**AUSGANGSTEXT:**
Shaun Tan: The Arrival, 2006
Ein Mann verlässt seine Heimat. Er lässt Frau und Tochter zurück, um in einem anderen Land ein neues Leben für sich und seine Familie aufzubauen. Es braucht nicht viele Worte, um die uralte immer neue Geschichte von Verzweiflung und Hoffnung, von Abschied und Aufbruch, von Fremde und Einsamkeit, aber auch von Begegnung und Neuanfang zu skizzieren, und sie ist ja auch schon viele Male erzählt worden. Shaun Tan braucht überhaupt keine Worte, und wie er die Geschichte eines jeden Migranten, eines jeden Flüchtlings, eines jeden Heimatlosen erzählt, das ist absolut einzigartig.

**AUFGABE:** Bearbeite im Text zu „The Arrival“ den Abschnitt von „Shaun Tan: The“ bis einschließlich „ist absolut einzigartig.“, indem du „Worte“ durch „Sätze“ ersetzt. Gib den geänderten Abschnitt vollständig wieder.

**ZEILEN:**
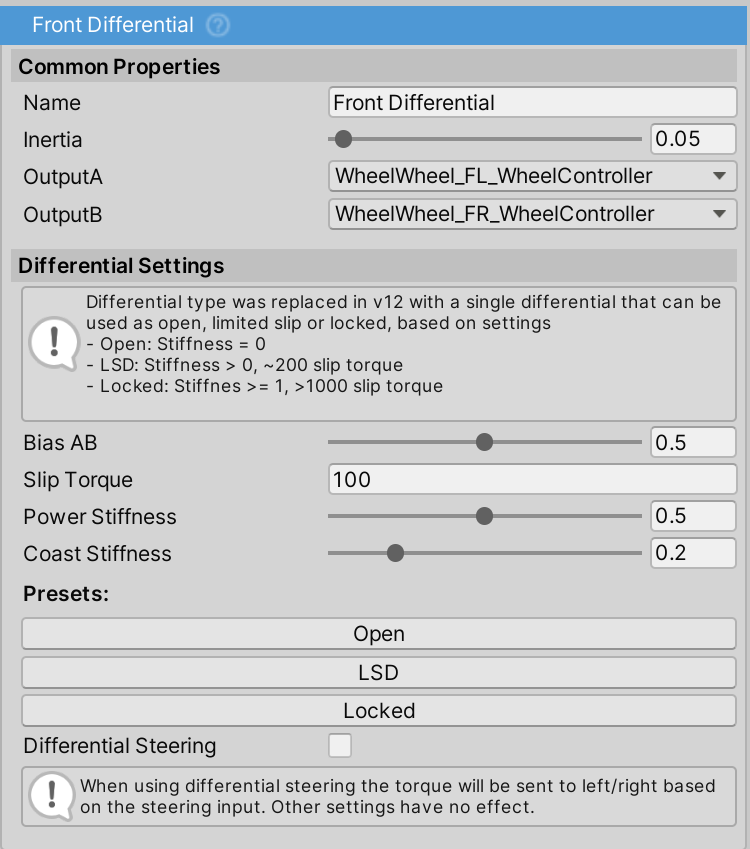Edit the Name field showing Front Differential
The height and width of the screenshot is (849, 750).
[532, 101]
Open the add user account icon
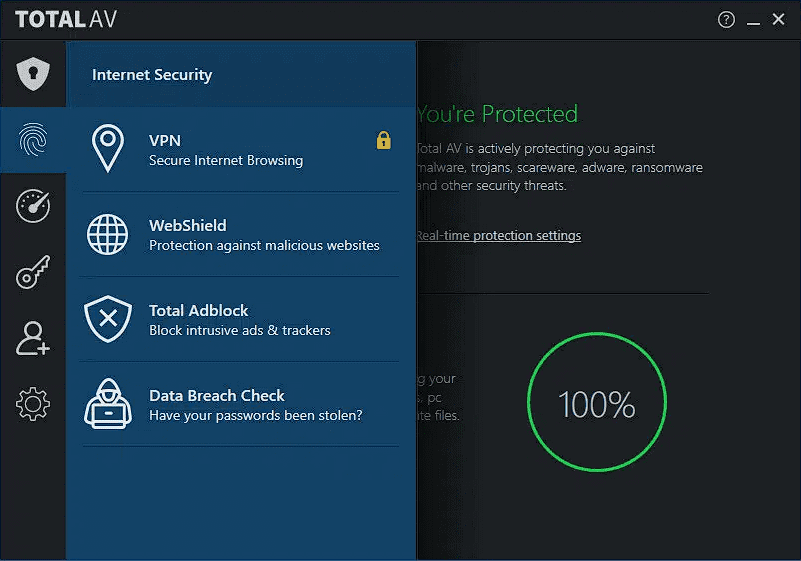The width and height of the screenshot is (801, 561). point(33,338)
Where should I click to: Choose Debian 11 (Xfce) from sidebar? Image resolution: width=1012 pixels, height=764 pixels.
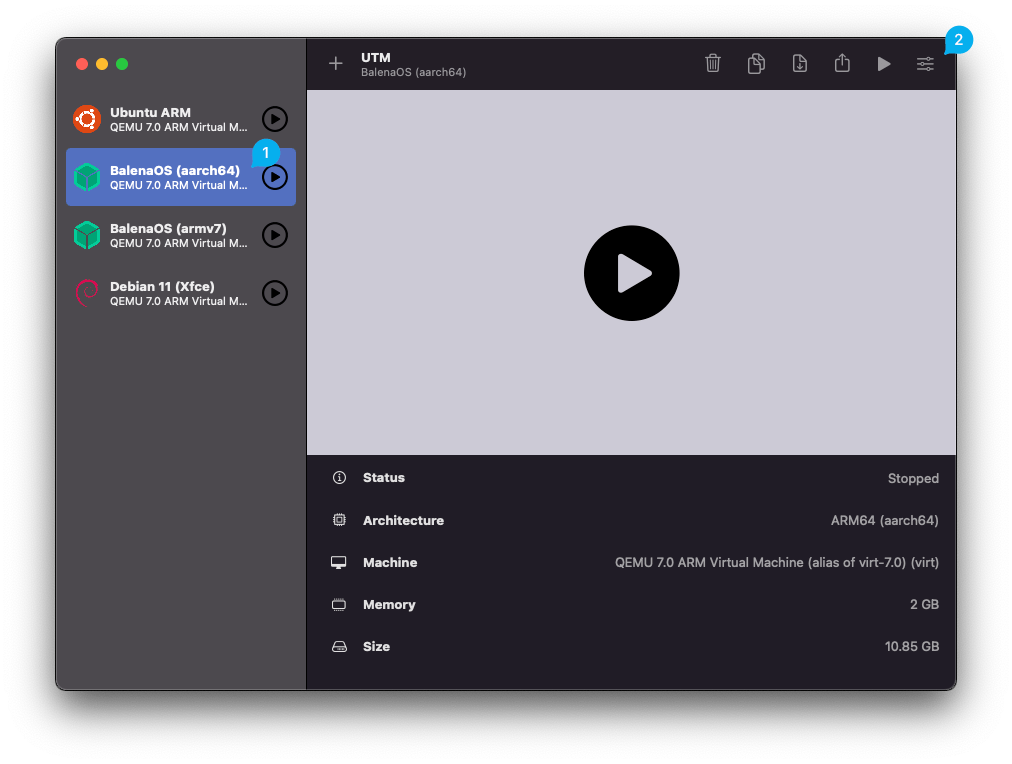tap(165, 293)
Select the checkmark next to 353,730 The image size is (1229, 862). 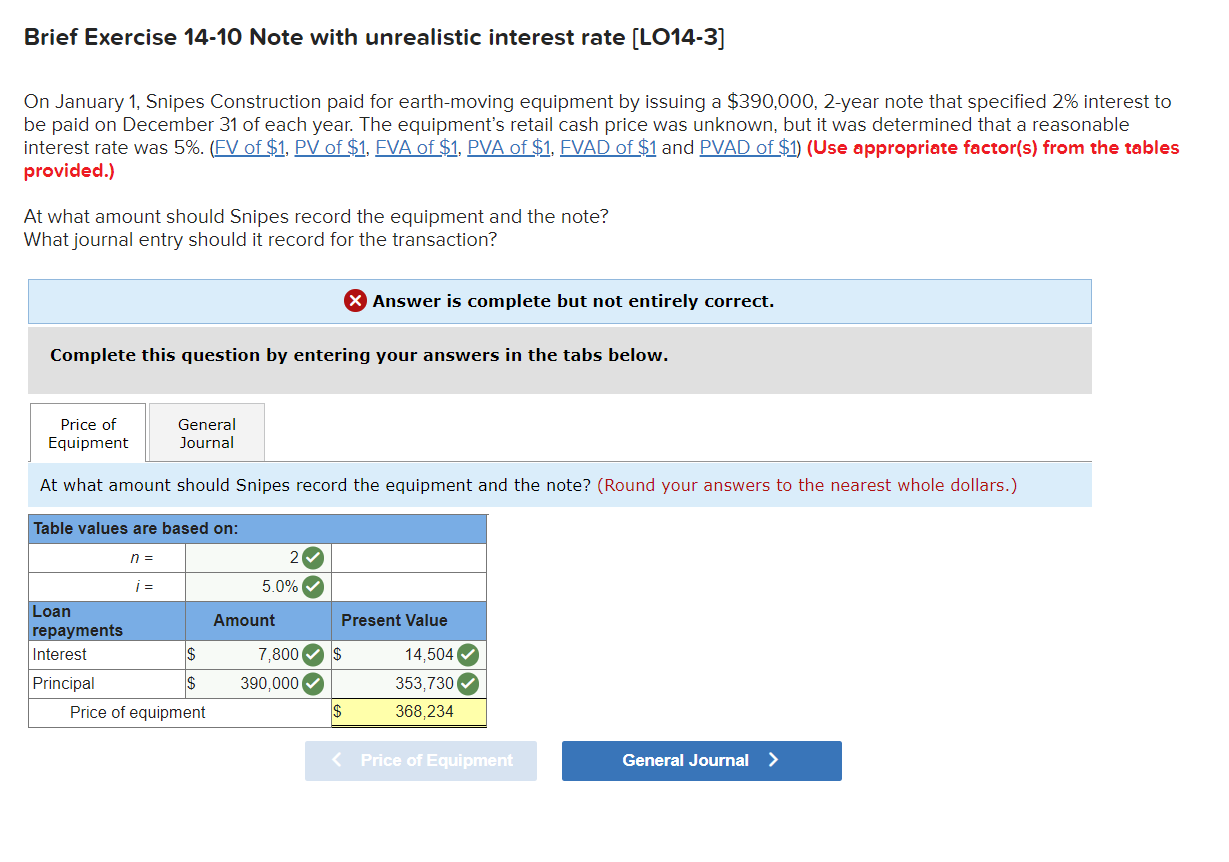(467, 683)
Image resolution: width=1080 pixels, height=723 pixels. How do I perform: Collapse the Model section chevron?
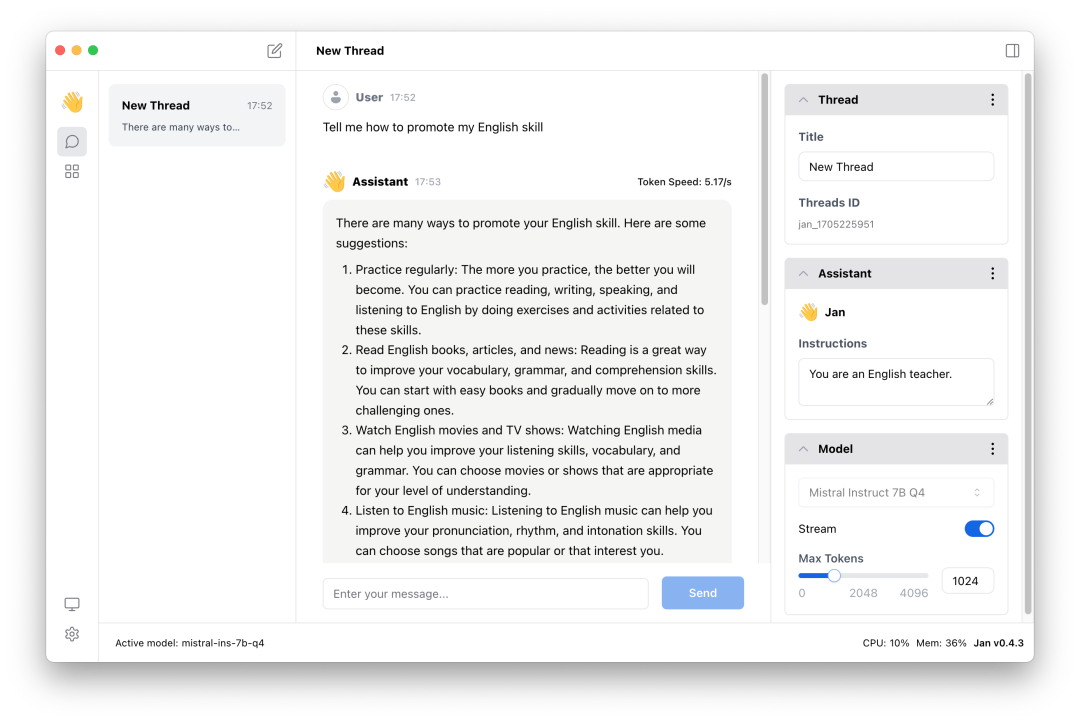pos(803,449)

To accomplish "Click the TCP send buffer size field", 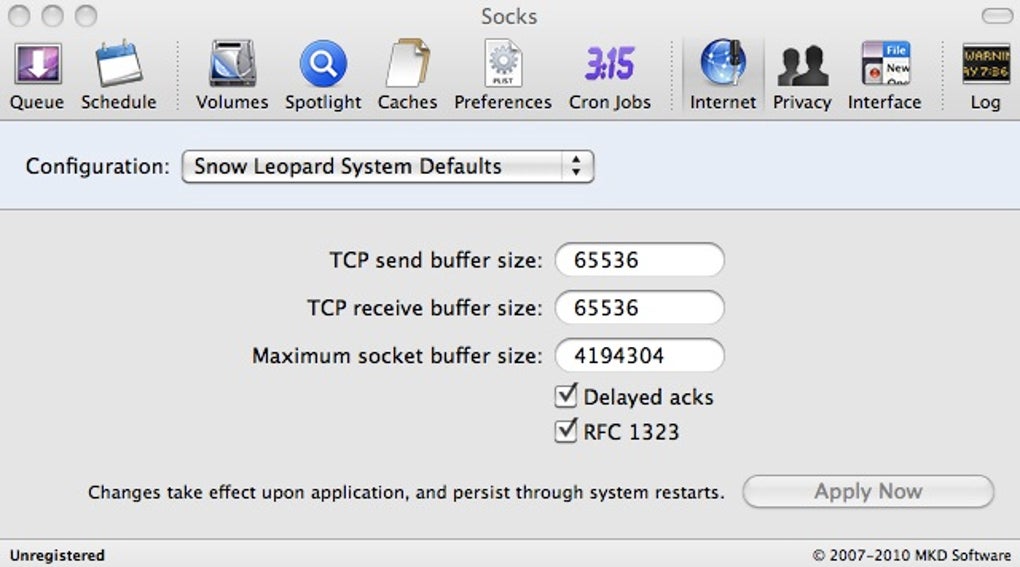I will (639, 260).
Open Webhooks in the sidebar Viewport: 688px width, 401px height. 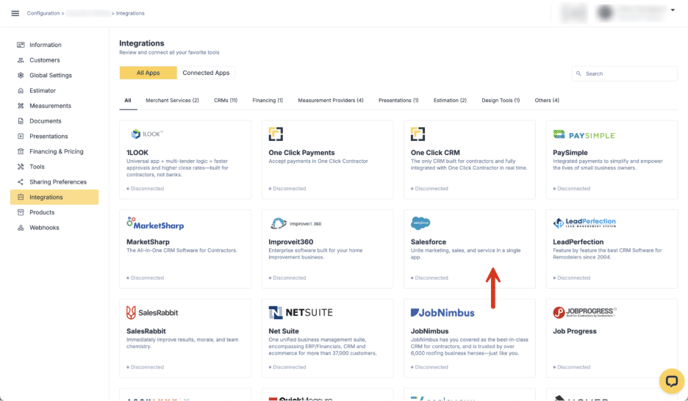click(45, 228)
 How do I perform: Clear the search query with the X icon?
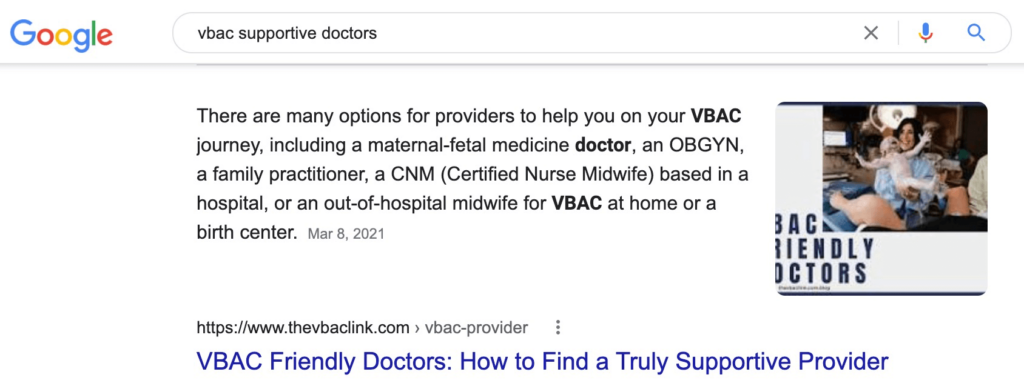(871, 33)
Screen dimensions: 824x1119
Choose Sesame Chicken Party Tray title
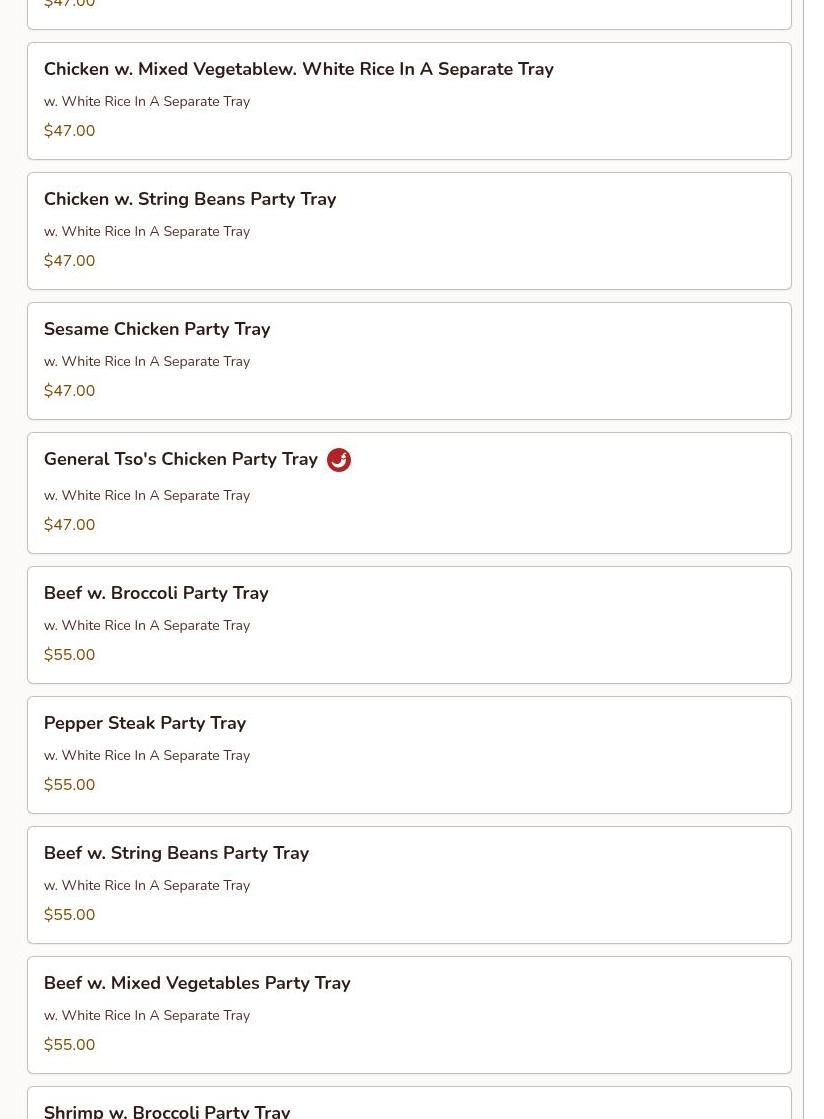(x=157, y=329)
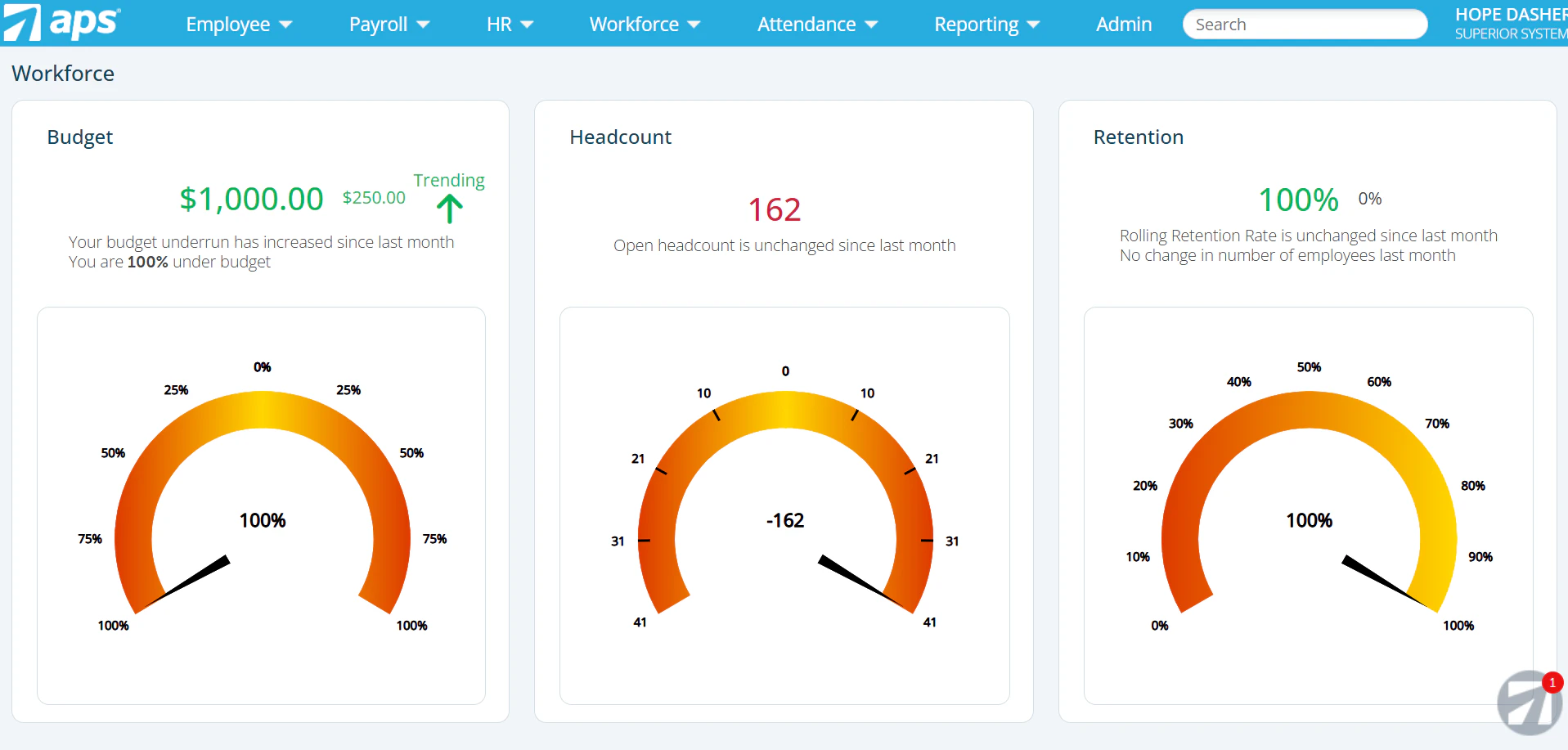Open the Payroll dropdown menu

point(388,24)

**ERGEBNIS:**
Shaun Tan: The Arrival, 2006
Ein Mann verlässt seine Heimat. Er lässt Frau und Tochter zurück, um in einem anderen Land ein neues Leben für sich und seine Familie aufzubauen. Es braucht nicht viele Sätze, um die uralte immer neue Geschichte von Verzweiflung und Hoffnung, von Abschied und Aufbruch, von Fremde und Einsamkeit, aber auch von Begegnung und Neuanfang zu skizzieren, und sie ist ja auch schon viele Male erzählt worden. Shaun Tan braucht überhaupt keine Sätze, und wie er die Geschichte eines jeden Migranten, eines jeden Flüchtlings, eines jeden Heimatlosen erzählt, das ist absolut einzigartig.